1. Ich lebe nicht in Deutschland und habe es bis heute nicht gemerkt.

2. Es gibt zwar viele Ausbildungsplätze, aber Keiner davon lässt sich mit meinen Vorstellungen vereinbaren.

Der Grund dafür wird wohl Ersterer sein. Wie auch immer, ich wollte ja auf meine, fast tägliche Arbeit in der guten, alten Konsumverrichtungsanstalt mit dem großen "N" kommen. Ein erster Eintrag auf einem Blog sollte schließlich private und intime Einblicke in das Leben des Schreibers bieten, die oft um einiges interessanter sind als der Mumpitz der eigentlich geschrieben wird. Also los:

Die Arbeit im bereits genannten Supermarkt lässt sich, rein räumlich, in zwei Ebenen aufteilen: Das Lager und der öffentliche Verkaufsbereich, oft auch "Arena" genannt. Die Arbeit im Lager beschränkt sich größtenteils auf das Spielen mit der Kartonpressmaschine, dem Rauchen im Aufenthaltsraum oder dem Sitzen im Kühlraum, um sich für die folgenden Tage eine Erkältung als driftigen Grund für das Zuhausebleiben zuzulegen. Die Arbeit in der Arena lässt sich wiederrum aufspalten in die Arbeit mit Produkten und die Arbeit mit Kunden, die sich in der heutigen Zeit immer wieder überschneidet. Das Arbeiten mit Ware bzw. den Produkten ist vollkommen uninteressant und soll hier nicht weiter erwähnt werden. Viel interessanter ist die, immer wieder von sozio- und psychologischen Faktoren begleitete Arbeit mit den Kunden.

Gespeicherte Einträge
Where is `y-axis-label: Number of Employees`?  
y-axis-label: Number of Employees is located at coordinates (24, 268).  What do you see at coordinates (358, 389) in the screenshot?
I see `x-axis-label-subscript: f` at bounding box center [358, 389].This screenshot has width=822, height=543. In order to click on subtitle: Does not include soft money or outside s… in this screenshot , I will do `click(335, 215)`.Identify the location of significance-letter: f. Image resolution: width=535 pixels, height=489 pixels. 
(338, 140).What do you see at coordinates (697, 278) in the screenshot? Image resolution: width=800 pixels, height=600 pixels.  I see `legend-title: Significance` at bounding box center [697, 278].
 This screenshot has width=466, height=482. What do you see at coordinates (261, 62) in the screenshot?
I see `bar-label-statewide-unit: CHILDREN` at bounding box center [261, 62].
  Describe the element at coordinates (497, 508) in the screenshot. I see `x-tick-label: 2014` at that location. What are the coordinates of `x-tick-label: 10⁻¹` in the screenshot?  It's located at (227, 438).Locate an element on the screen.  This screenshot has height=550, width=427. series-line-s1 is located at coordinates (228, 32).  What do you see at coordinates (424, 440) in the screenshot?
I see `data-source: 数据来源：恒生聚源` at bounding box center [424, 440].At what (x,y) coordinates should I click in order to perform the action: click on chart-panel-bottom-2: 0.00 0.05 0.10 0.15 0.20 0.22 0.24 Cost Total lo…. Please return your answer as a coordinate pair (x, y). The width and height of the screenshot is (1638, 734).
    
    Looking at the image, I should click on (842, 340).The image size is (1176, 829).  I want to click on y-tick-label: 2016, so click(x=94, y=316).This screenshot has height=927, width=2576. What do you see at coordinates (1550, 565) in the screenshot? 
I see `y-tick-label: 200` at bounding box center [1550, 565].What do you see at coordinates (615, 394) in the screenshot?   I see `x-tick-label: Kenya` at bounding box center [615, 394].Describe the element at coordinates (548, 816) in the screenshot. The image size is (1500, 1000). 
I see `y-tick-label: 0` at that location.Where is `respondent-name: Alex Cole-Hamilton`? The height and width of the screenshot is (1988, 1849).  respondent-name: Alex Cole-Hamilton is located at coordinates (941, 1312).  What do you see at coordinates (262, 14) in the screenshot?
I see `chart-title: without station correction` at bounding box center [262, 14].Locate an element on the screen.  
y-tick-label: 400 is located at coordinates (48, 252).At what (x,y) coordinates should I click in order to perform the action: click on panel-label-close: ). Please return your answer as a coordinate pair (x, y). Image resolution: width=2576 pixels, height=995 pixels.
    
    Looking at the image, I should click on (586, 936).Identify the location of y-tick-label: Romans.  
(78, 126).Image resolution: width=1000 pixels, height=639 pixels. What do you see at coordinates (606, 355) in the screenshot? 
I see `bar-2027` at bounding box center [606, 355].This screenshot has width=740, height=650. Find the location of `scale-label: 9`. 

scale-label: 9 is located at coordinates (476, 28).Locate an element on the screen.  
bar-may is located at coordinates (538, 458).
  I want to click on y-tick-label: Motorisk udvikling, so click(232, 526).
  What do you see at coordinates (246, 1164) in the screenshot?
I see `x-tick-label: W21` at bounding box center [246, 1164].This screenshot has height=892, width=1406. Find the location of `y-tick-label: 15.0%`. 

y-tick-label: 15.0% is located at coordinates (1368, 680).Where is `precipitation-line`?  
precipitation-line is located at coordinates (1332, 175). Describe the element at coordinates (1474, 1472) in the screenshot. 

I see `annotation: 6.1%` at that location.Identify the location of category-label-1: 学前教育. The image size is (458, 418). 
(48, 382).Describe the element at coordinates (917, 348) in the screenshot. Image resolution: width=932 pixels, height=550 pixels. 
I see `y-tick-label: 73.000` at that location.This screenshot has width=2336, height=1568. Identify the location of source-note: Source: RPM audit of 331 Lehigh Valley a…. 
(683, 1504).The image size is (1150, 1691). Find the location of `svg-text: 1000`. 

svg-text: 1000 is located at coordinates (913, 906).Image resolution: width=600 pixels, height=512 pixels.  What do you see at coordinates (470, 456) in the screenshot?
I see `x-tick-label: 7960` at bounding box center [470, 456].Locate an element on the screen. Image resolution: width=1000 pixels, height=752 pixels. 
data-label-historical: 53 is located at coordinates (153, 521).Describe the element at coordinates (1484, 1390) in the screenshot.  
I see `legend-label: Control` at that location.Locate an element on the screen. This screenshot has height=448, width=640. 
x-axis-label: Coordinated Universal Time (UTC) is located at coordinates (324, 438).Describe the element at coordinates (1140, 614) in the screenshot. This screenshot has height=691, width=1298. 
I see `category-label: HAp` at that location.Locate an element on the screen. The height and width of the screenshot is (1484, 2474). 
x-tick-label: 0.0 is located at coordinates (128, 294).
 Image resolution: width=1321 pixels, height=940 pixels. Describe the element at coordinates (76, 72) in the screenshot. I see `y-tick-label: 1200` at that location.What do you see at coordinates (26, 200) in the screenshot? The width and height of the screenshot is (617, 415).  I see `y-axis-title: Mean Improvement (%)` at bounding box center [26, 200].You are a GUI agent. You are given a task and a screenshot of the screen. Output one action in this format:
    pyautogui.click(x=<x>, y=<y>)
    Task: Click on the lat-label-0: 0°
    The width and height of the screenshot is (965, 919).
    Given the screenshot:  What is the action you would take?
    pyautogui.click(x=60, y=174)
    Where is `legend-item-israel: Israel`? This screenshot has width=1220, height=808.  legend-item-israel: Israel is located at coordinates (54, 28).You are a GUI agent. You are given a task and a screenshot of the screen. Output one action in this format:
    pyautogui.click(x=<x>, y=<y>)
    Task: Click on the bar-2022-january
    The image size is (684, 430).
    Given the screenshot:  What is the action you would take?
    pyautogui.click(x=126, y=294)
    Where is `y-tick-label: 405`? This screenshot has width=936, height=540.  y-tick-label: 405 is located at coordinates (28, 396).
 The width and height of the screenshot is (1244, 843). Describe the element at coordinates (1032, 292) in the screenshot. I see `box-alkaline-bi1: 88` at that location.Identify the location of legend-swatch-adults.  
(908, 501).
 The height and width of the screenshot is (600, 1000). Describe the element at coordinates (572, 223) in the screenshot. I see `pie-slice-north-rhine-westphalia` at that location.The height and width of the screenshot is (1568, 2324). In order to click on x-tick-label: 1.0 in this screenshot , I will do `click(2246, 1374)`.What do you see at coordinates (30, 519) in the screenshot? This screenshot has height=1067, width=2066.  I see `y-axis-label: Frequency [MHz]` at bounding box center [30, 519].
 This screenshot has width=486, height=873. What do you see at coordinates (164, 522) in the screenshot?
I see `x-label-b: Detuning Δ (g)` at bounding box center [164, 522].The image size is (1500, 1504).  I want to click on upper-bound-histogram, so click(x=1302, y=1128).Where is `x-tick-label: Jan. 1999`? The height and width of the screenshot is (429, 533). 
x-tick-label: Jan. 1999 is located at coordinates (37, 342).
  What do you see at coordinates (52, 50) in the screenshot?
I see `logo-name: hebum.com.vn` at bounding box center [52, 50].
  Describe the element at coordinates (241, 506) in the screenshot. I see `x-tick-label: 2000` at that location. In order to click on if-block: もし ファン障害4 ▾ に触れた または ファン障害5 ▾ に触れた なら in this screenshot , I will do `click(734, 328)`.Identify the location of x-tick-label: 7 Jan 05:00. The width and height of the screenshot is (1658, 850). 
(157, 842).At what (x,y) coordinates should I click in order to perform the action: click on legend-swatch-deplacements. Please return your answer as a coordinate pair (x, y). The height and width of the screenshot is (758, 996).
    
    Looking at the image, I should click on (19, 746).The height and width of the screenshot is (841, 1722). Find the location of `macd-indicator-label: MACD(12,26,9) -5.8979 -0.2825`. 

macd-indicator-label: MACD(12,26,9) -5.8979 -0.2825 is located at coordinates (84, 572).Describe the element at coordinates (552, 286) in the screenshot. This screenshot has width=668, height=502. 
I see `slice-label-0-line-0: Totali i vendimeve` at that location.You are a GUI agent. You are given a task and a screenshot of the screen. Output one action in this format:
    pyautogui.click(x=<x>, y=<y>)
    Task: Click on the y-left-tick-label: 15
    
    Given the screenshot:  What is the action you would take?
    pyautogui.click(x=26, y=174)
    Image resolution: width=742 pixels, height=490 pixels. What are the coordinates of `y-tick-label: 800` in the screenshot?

> ARBEITSAUFTRAG: In welche zwei räumlichen Ebenen teilt der Blogeintrag über die Supermarktarbeit die Arbeit im Supermarkt auf?

> DEINE LÖSUNG: In das Lager und den öffentlichen Verkaufsbereich, der oft auch „Arena“ genannt wird.